Isolated myocardial non-compaction in an infant with distal 4q trisomy and distal 1q monosomy
Authors:
Gabriella De Rosa, Manuela Pardeo, Serena Bria, Elena Caresta, Isabella Vasta, Giuseppe Zampino, Marcella Zollino, Antonio Alberto Zuppa, Marco Piastra
We report on a female infant with a partial 4q trisomy and 1q monosomy who presented from birth an isolated non-compaction of the left ventricular myocardium (ILVNC). The baby was born at 37 weeks with a birth weight of 2120 g. At the last clinical examination (age 24 months), she presented a senile-like appearance, narrow palpebral fissures, telecanthus, epicanthus, a broad nasal bridge, low set and posterior angulated ears, a long philtrum, and a mouth with a thin vermilion border and dimple below the lower lip (Fig. 1). She also had an anteriorly displaced anus and rocker-bottom feet. Neurological examination disclosed hypotonia and severe mental retardation. Cerebral MRI showed moderate ventricular dilatation and a hypoplastic corpus callosum. 2D-echocardiography revealed multiple, prominent myocardial trabeculations and numerous recesses at the left ventricular apical and mid-ventricular level, perfused by the main left ventricular cavity (Fig. 2). Systolic and diastolic functions were normal. An ECG showed sinus rhythm with non-specific intraventricular conduction delay.
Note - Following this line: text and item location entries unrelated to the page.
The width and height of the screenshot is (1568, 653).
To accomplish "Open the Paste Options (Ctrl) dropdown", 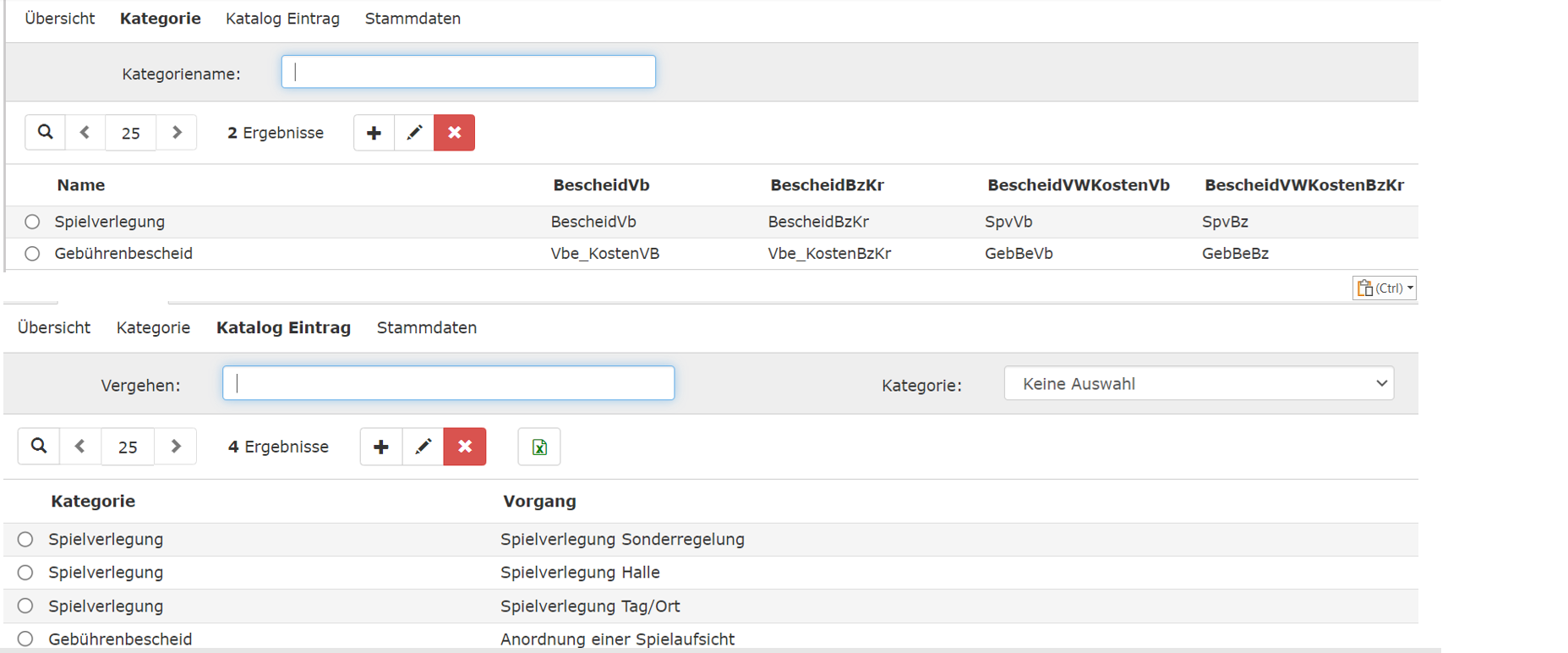I will tap(1385, 288).
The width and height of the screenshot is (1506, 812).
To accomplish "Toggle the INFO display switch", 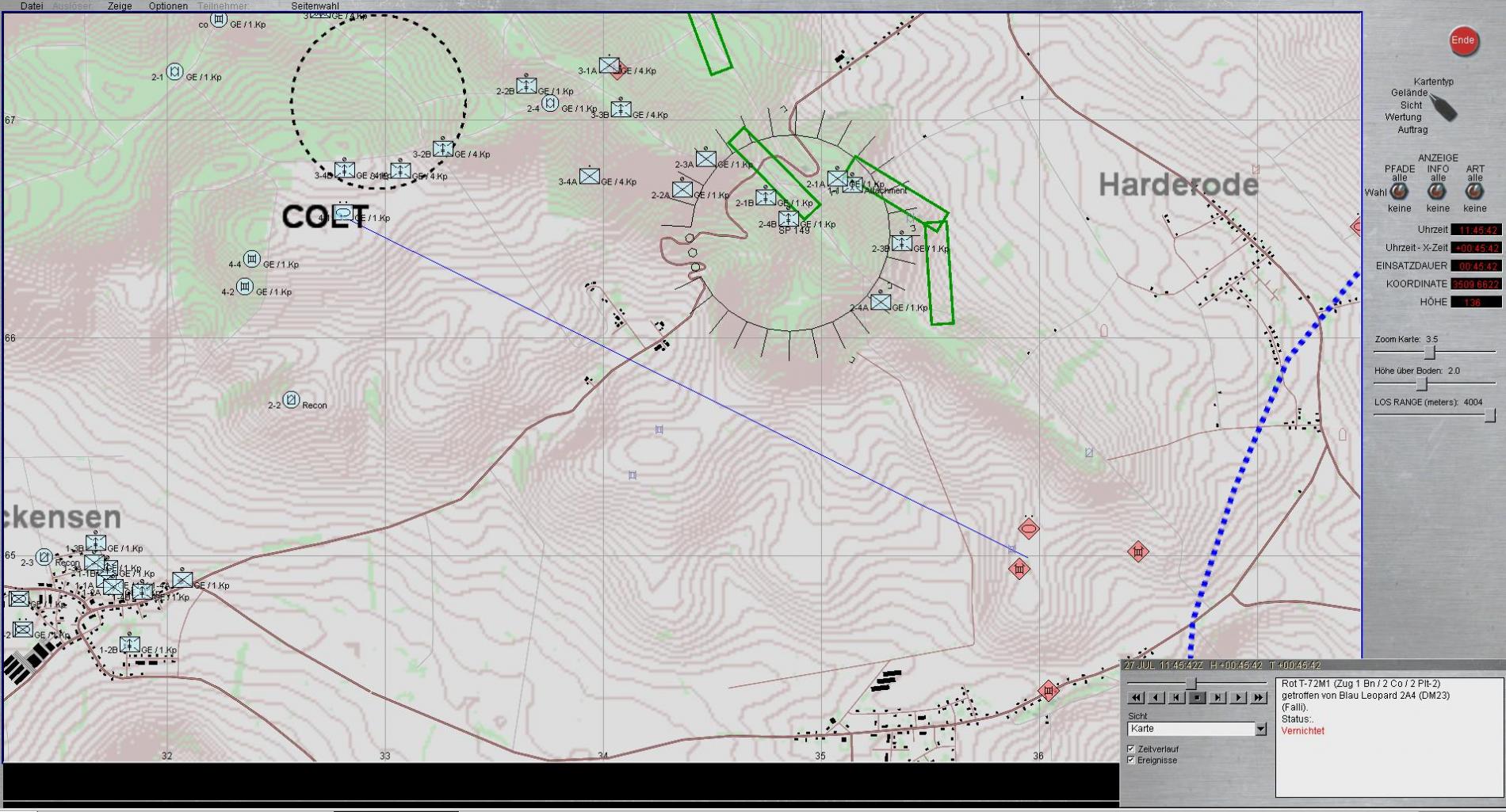I will pyautogui.click(x=1437, y=192).
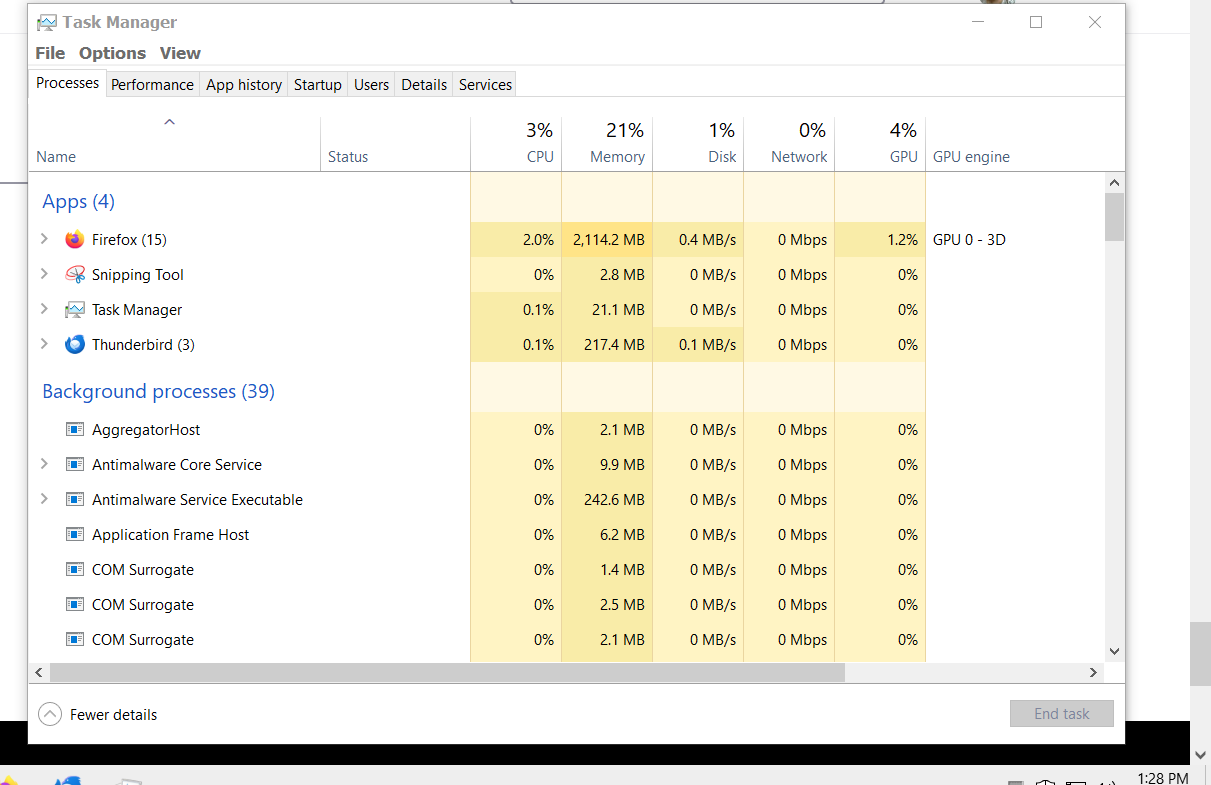
Task: Click the End task button
Action: (1061, 714)
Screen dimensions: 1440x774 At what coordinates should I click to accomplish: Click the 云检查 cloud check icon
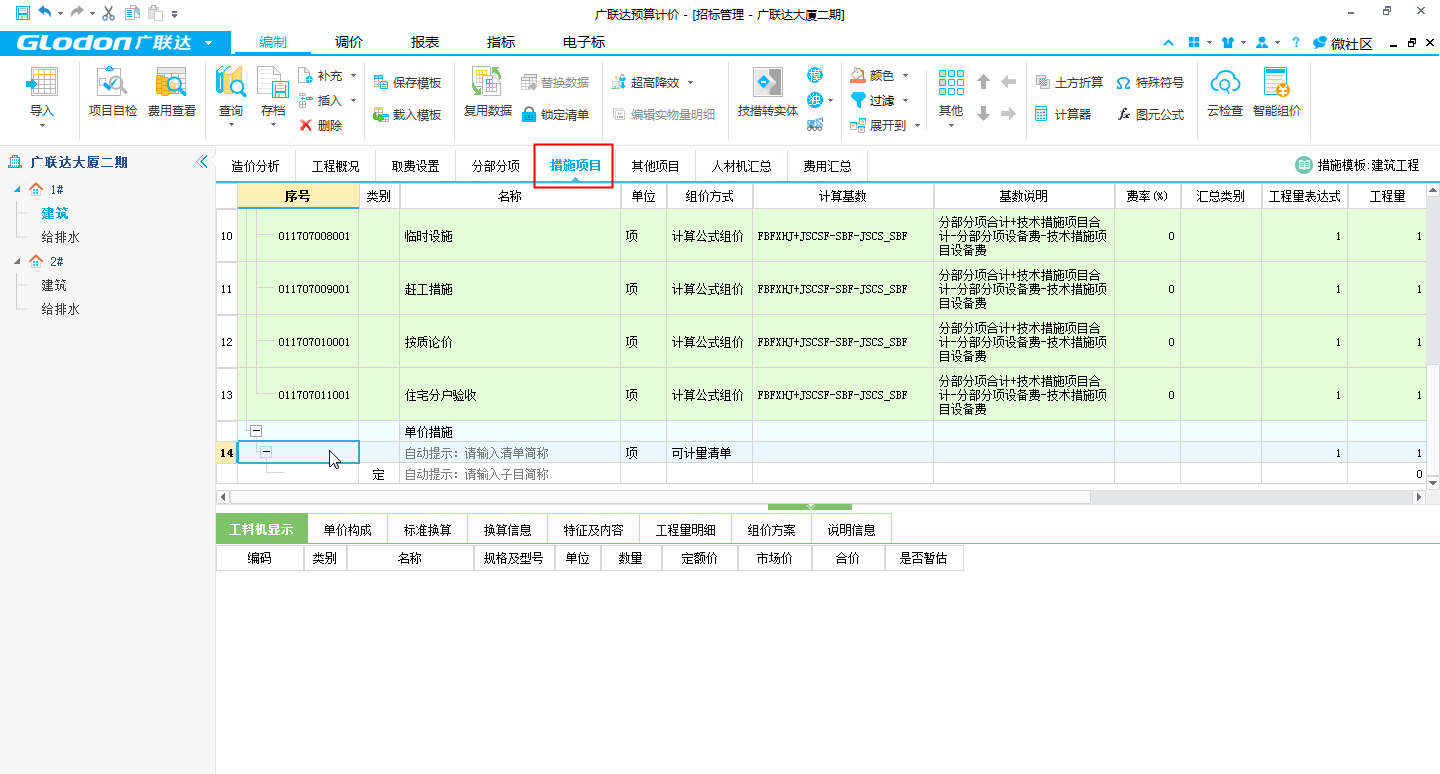[x=1225, y=92]
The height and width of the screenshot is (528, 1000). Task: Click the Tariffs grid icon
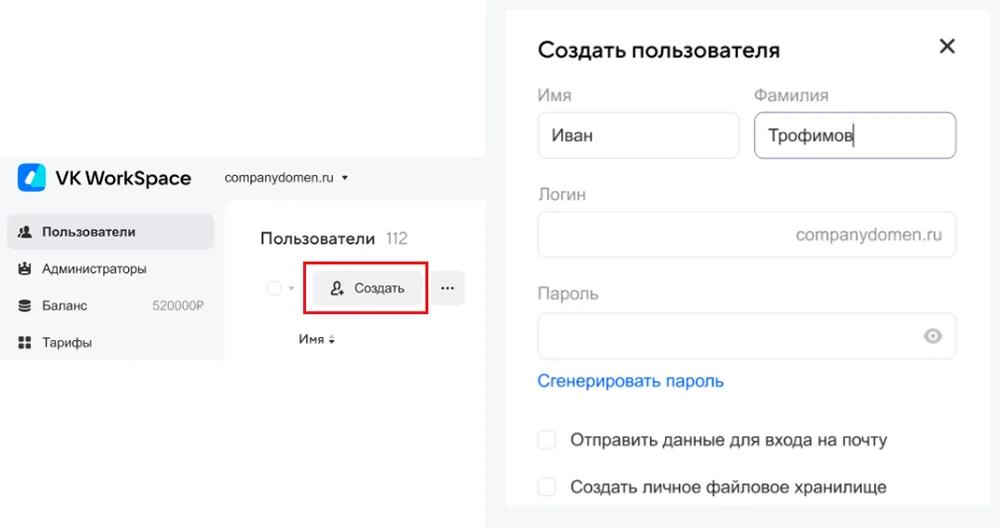point(25,343)
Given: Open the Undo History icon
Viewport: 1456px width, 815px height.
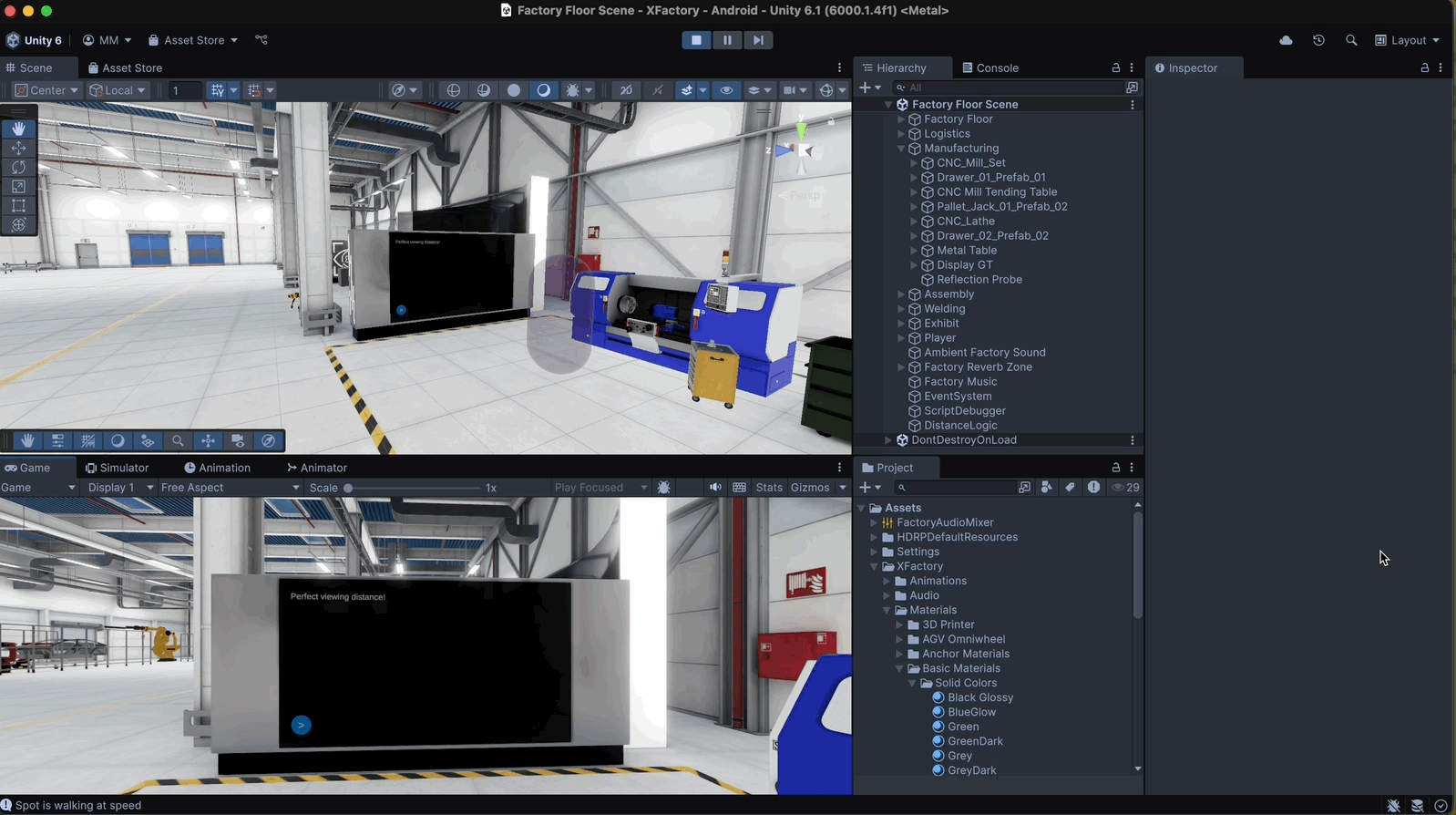Looking at the screenshot, I should pos(1318,40).
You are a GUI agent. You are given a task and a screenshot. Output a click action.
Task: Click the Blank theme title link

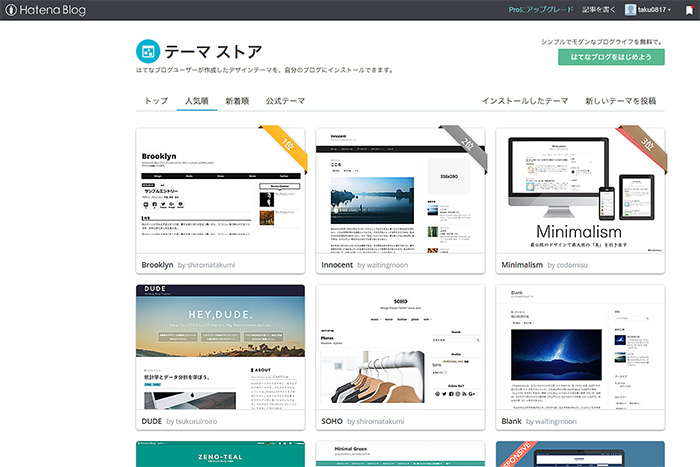coord(512,423)
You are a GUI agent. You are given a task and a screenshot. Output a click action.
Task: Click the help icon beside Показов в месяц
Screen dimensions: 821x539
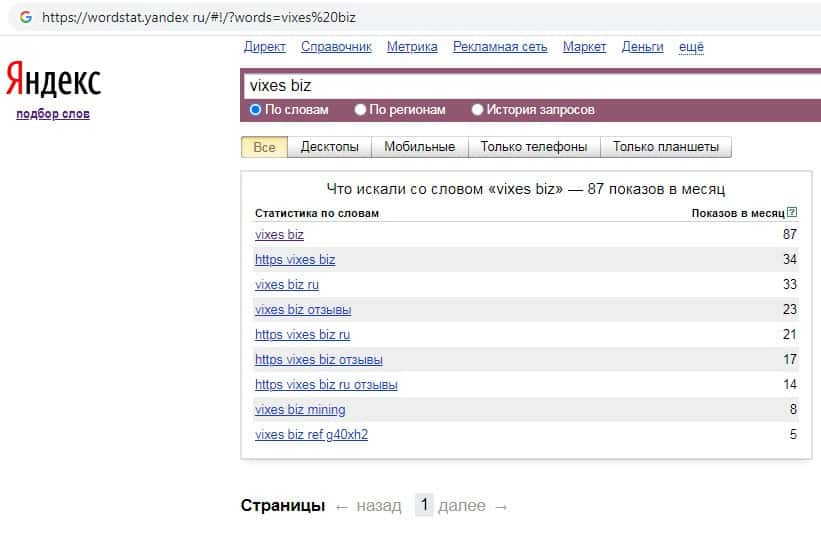tap(792, 212)
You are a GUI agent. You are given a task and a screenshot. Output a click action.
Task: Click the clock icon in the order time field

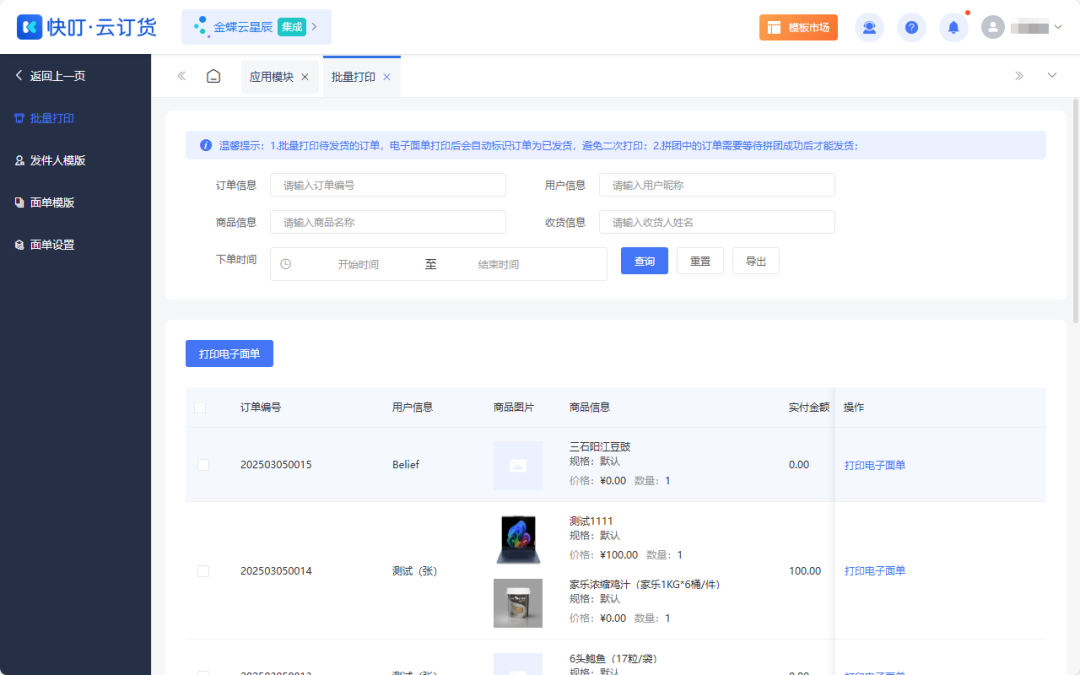[286, 264]
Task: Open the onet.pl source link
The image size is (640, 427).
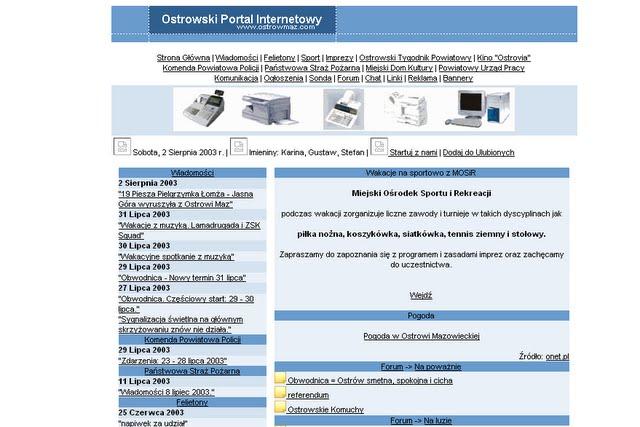Action: coord(557,356)
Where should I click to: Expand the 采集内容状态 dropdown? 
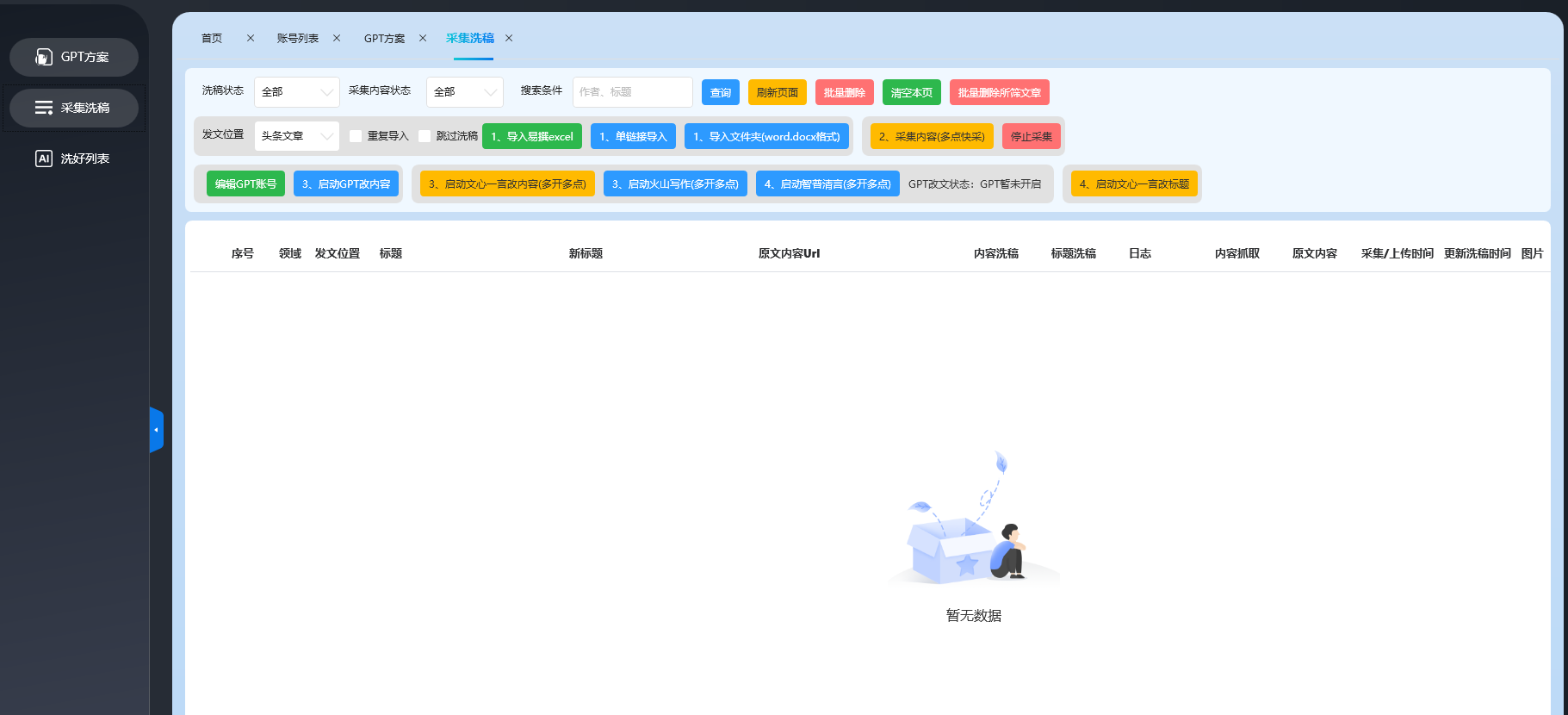(464, 92)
No arrhythmias or embolic events occurred. Chromosomes were scored by R (RBG) banding and fluorescence in-situ hybridisation with chromosomes 1 and 4 specific painting probes. The proband’s karyotype (46,XX der (1)(1pter→1q43::4q31→4qter) revealed an unbalanced segregation of a balanced t(1;4)(q43;q31) translocation detected in the normal father. The patient was trisomic for the 4q31→qter region and monosomic for the 1q43→1qter segment.